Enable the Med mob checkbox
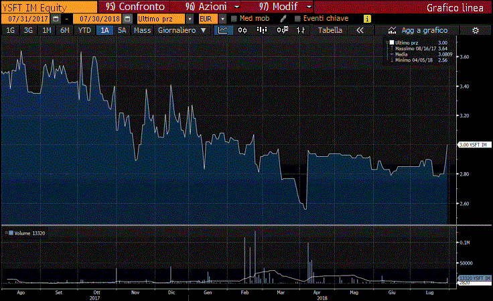pyautogui.click(x=234, y=19)
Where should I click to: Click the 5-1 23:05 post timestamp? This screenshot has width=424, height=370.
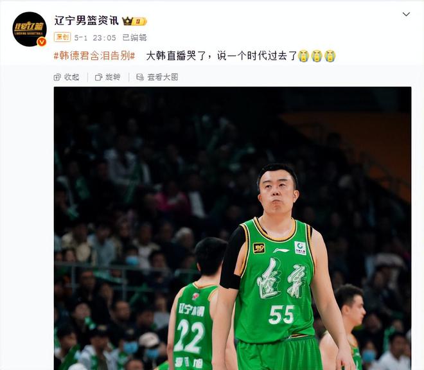[x=95, y=38]
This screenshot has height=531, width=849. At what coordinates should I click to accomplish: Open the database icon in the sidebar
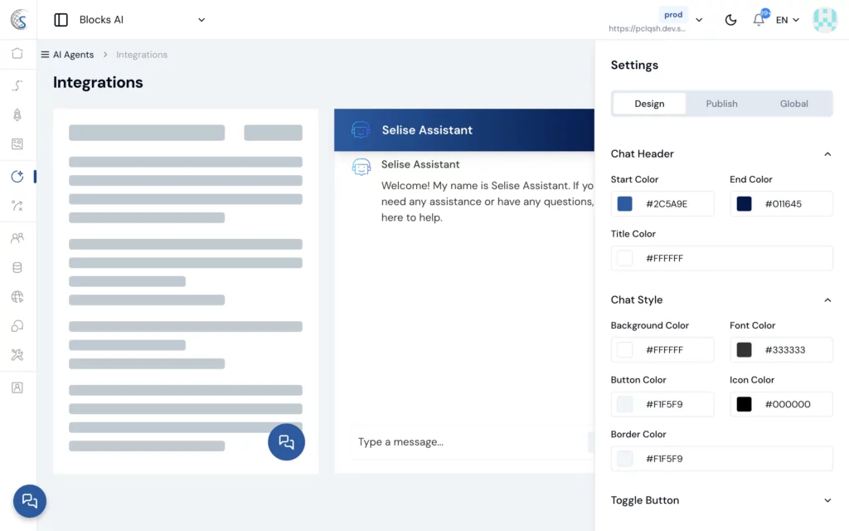click(x=17, y=268)
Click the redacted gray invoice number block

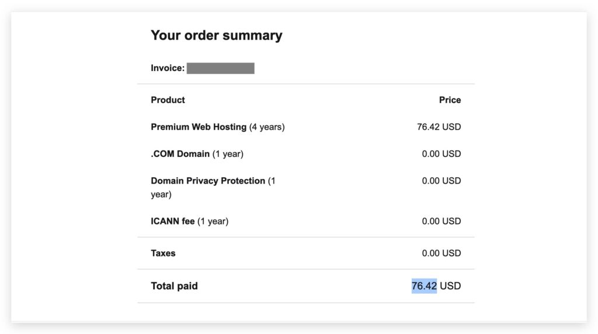click(220, 68)
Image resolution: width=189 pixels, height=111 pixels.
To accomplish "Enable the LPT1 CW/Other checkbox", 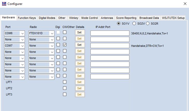I will 65,82.
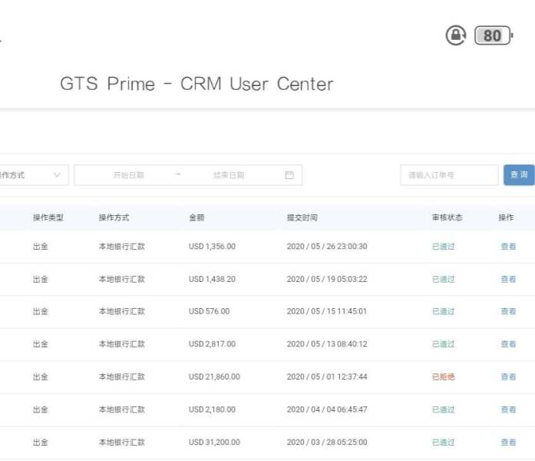The image size is (535, 461).
Task: Tap the battery indicator showing 80
Action: (x=493, y=35)
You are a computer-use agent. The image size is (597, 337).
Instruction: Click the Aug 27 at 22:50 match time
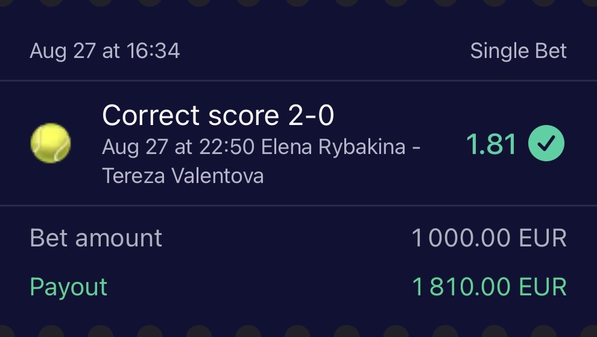click(x=178, y=147)
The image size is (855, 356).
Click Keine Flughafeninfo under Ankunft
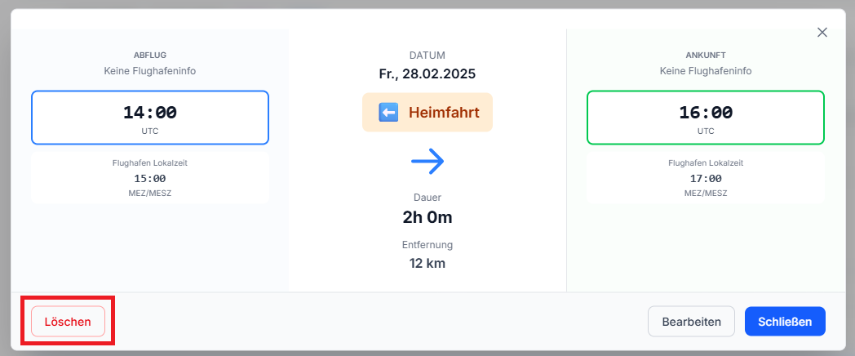tap(706, 71)
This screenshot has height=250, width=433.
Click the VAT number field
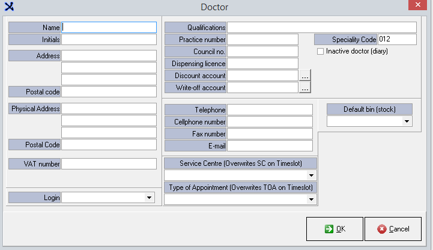(x=109, y=163)
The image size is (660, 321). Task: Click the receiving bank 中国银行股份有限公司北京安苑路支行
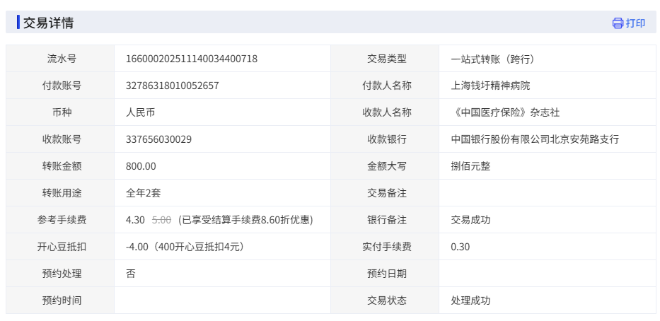pos(535,139)
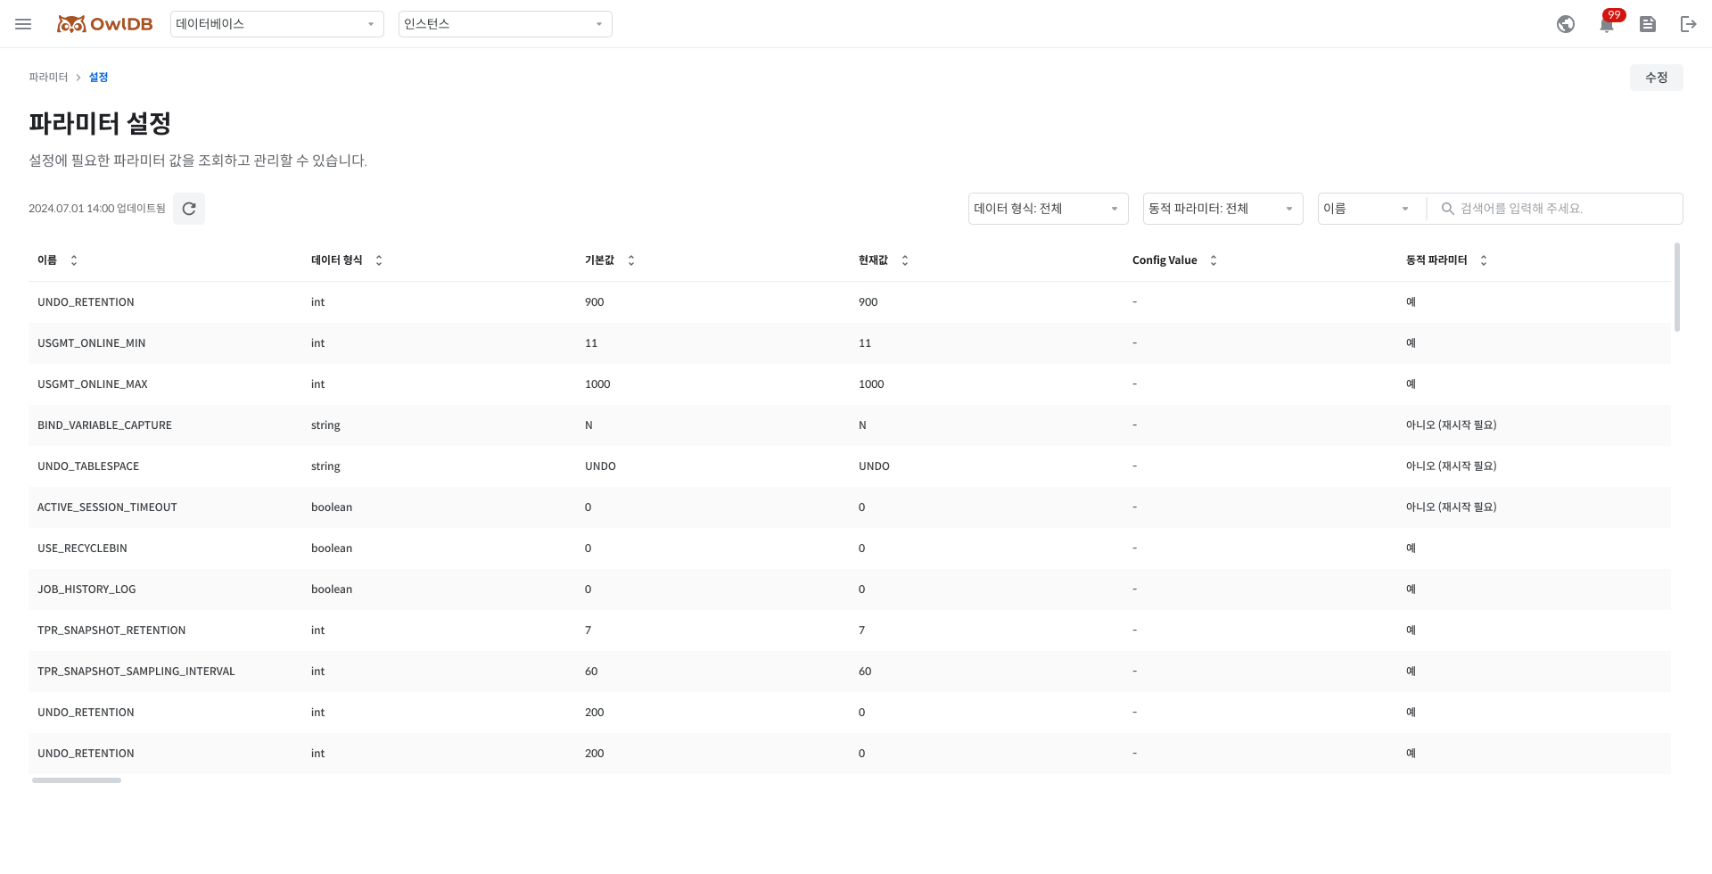Sort table by 현재값 column
1712x874 pixels.
(x=905, y=260)
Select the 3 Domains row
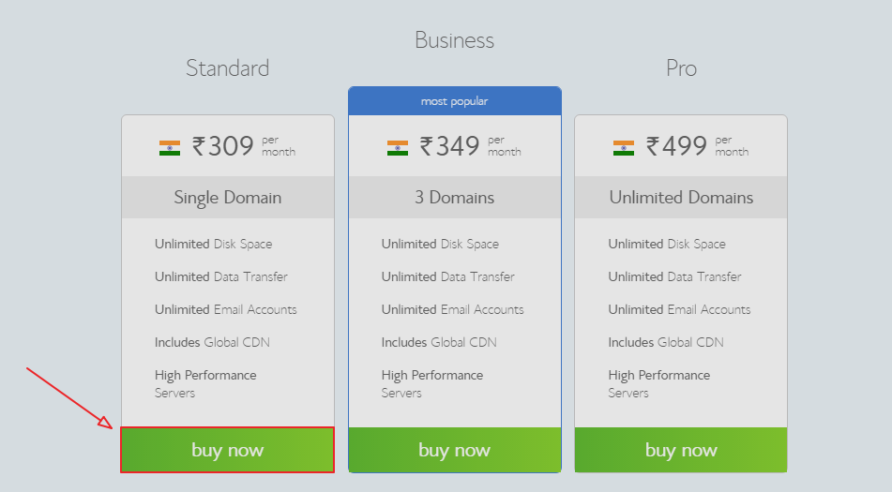This screenshot has height=492, width=892. (x=455, y=197)
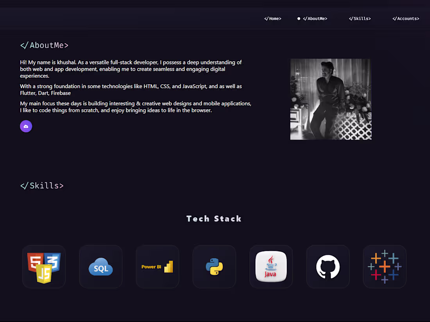Click the Tech Stack title
The height and width of the screenshot is (322, 430).
(214, 219)
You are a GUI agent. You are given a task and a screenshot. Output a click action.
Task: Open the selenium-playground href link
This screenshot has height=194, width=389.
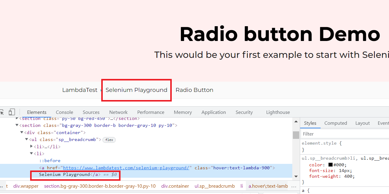[x=125, y=168]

# What this task involves:
Which lines of the material contain "agent"? List them.

# Answer box:
You are a computer-use agent. The image size is (597, 337).
You are a GUI agent. You are given a task and a screenshot. Output a click action.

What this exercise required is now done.